I have two questions:

  1. Can I inherit from Bar<Foo> and override mul() to something meaningful?

  2. Can I inherit from Bar<Foo> without overriding mul() if I never use mul() anywhere?

share|improve this question
up vote 3 down vote accepted
  1. sure
  2. sure

Templates are really a kind of smart preprocessor, they're not compiled. If you don't use something, you can write complete (syntactically correct) rubbish, i.e you may inherit from

template <class T>
struct Bar
{
    T x, y;
    T add() const { return x + y; }
    T mul() const { return x.who cares what-s in here; }
};

P.S. since your + operator is used in a const function, it should be declared as const too.

*SUPPLIED INFORMATION*.
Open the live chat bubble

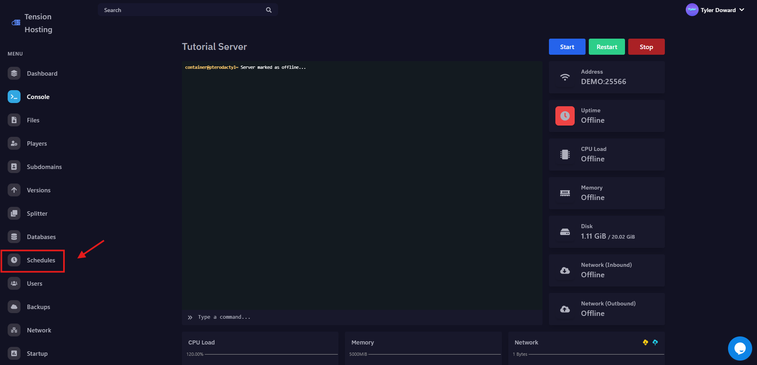[740, 349]
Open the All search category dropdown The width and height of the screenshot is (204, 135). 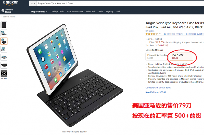tap(33, 4)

*TASK REQUIREMENTS*.
How does the thread on inheriting from a C++ class template continue after its last sentence? Write the next part.

*THE OUTPUT*.
EDIT: OK, not all compilers support this, here's one that compiles with gcc:

template <class T>
struct Bar
{
    T x, y;
    T add() const { return x + y; }
    T mul() const { T::was_brillig & T::he::slith(y.toves).WTF?!0:-0; }
};
share|improve this answer
    
you're right about the const, I was just quickly typing something up without much thought (it's not actual code) – Matt Jun 29 '12 at 14:59
    
Although that example won't compile; as you say, the uninstantiated function must still be syntactically correct. – Mike Seymour Jun 29 '12 at 15:20
    
@MikeSeymour, added one that will – panda-34 Jun 29 '12 at 16:39
  1. Bar<Foo>::mul() isn't a virtual function, so it cannot be overridden.

  2. Yes, if you don't use a template member function then it does not get instantiated and you don't get any errors that would result from instantiating it.

You can hide Bar<Foo>::mul() by providing a function of the same signature in a subclass, and because of 2, Bar<Foo>::mul() won't be instantiated. However this is probably not a good practice. Readers are likely to get confused about the hiding vs. overriding, and there's not much benefit to doing this over simply using a different function name and never using mul(), or providing an explicit specialization of Bar for Foo.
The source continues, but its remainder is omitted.